▶ [Brief]: Carry on the text about people living near mass rapid transit below, starting right after its last line.

▶ [Source text]:
Background & Summary

Motorized transport currently accounts for more than 15% of world greenhouse gas emissions1. As most humans live in urban areas and two-thirds of world population will live in cities by 20502, mitigating car traffic in cities has become crucial for limiting climate change effects3,4,5,6. Daily commuting is the main driver for passenger car use - about 75% of American commuters drive everyday (U.S. Department of Transportation, Bureau of Transportation Statistics, National Transportation Statistics. Table 1–41 at http://www.bts.gov (2016)) - while alternative transport modes such as public transportation networks are unevenly developed among countries and cities (List of Metro Systems, Wikimedia Foundation https://en.wikipedia.org/wiki/List_of_metro_systems, 2020).

Over the last decades, various attempts to assess the environmental impact of car use in cities have emerged from multiple fields, ranging from econometric studies to physics or urban studies7,8,9,10,11. A seminal result of transport theory, by Newman and Kenworthy10, correlated transport-related emissions with a determinant spatial criterion: urban density. Alternatively, Duranton and Turner11 claimed that public transport services were unsuccessful in reducing traffic, as transit riders lured off the roads are replaced by new drivers on the released roads. Such results, however, crucially lack both theoretical and empirical foundations12,13,14,15 and new research16 shows that the two main critical factors that control car traffic in cities are urban sprawl and access to mass rapid transit (MRT).

More generally, understanding mobility in urban areas is fundamental, not only for transport planning, but also for understanding many processes in cities, such as congestion problems, or epidemic spread17,18 for example. But what is a good measure of access to transit? Studies have mainly focused on the number of lines or stops19,20,21, length of the network or graph analysis22,23,24. Few works16,25,26, however, have considered investigating catchment areas of MRT stations, i.e. looking at the share of population living close to MRT stations, for instance within walking distance. Such conditions have however proved to be essential in explaining commuting behaviours and mobility patterns16.

The most detailed definition of such catchment metrics is the People Near Transit (PNT), and originates from a 2016 publication from the Institute for Transportation and Development Policy (IDTP)25. It produces a rigorous dataset of the share of population living close to transit (less than 1 km) for 25 cities in the world (12 in OECD countries). However, definitions of urban areas and rapid transit systems in that dataset are multiple and need to be refined while the number of cities must be expanded.

Hence, in order to expand our global knowledge of urban mobility, we need a common, unified and universal definition of access to public transit as well as sound measures of such a quantity. In this paper, we clarify its definition and propose what is to our knowledge the largest global dataset of PNT.

Our analysis uses functional urban areas (FUA) in OECD countries, a consistent definition of cities across several countries27. We restrict our measures to mass rapid transit, usually referring to high-capacity heavy rail public transport, to which we added light rails and trams. In our sense, mass rapid transit thus encompasses:

  • Tram, streetcar or light rail services.

▶ [Data shown]:
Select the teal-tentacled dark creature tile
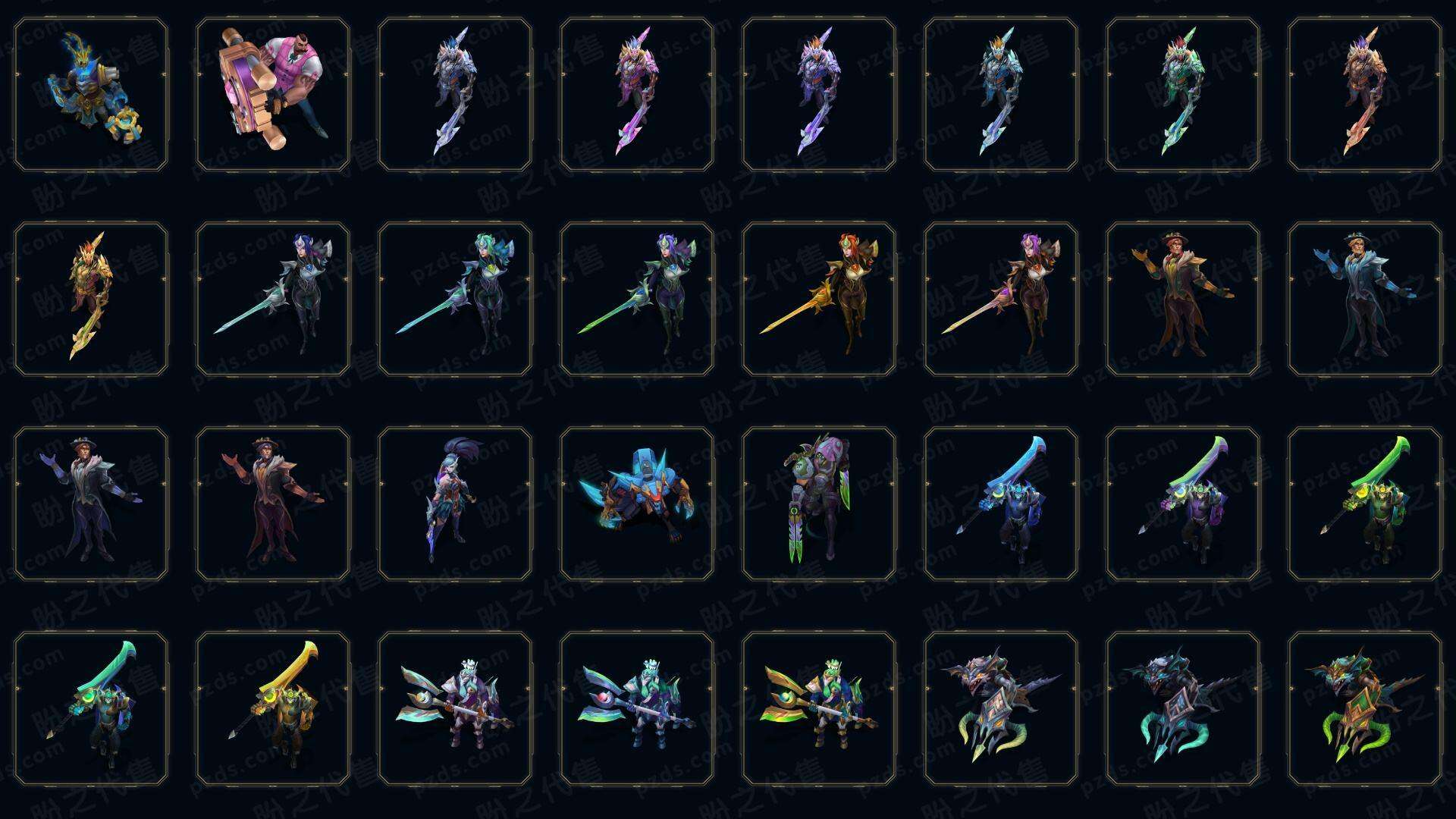1183,708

▶ [Task answer]:
  • Subway, Metro or any underground service.

  • Suburban rail services.

Buses are not comprised in that definition. In contrast with25, we do not exclude any form of commuting trains based on station spacing or schedule criteria. As we detail it in the Method section, we identify services and corresponding stops with the General Transit Feed Specification (GTFS), a common format for public transportation schedules and associated geographic information (GTFS Static Overview. https://developers.google.com/transit/gtfs, 2020).

Crossing open-access information from public transport agencies in OECD urban areas with population-grid estimates of world population28, we publish here a list of 85 OECD cities (see Fig. 1) for which we were able to compute the People Near Transit (PNT) levels defined as the share of urban population living at geometric distances of 500 m, 1,000 m and 1,500 m from any MRT station in the agglomeration:

$${\rm{PNT(}}d{\rm{)}}=\frac{{\rm{population}}\,{\rm{s}}{\rm{.}}\,{\rm{t}}{\rm{.}}\,{\rm{euclidean}}\,{\rm{minimum}}\,{\rm{distance}}\,{\rm{ < }}\,d}{{\rm{total}}\,{\rm{population}}}$$
(1)

where d = 500, 1000, 1500.

Fig. 1
figure 1

The 85 OECD cities for which we found data are mostly found in Europe and in North America (MapTiler Basic and MapTiler Topo. https://www.maptiler.com, 2020).

We display on Tables 1 and 2 the 5 cities with easiest access to MRT (largest PNT) and the 5 cities with scarcest access to MRT (smallest PNT).

Table 1 Population Near Transit values: Share of population living within catchment area from a MRT station at thresholds 500 m, 1000 m and 1500 m. Top 5 cities with easiest (1000 m) access to MRT.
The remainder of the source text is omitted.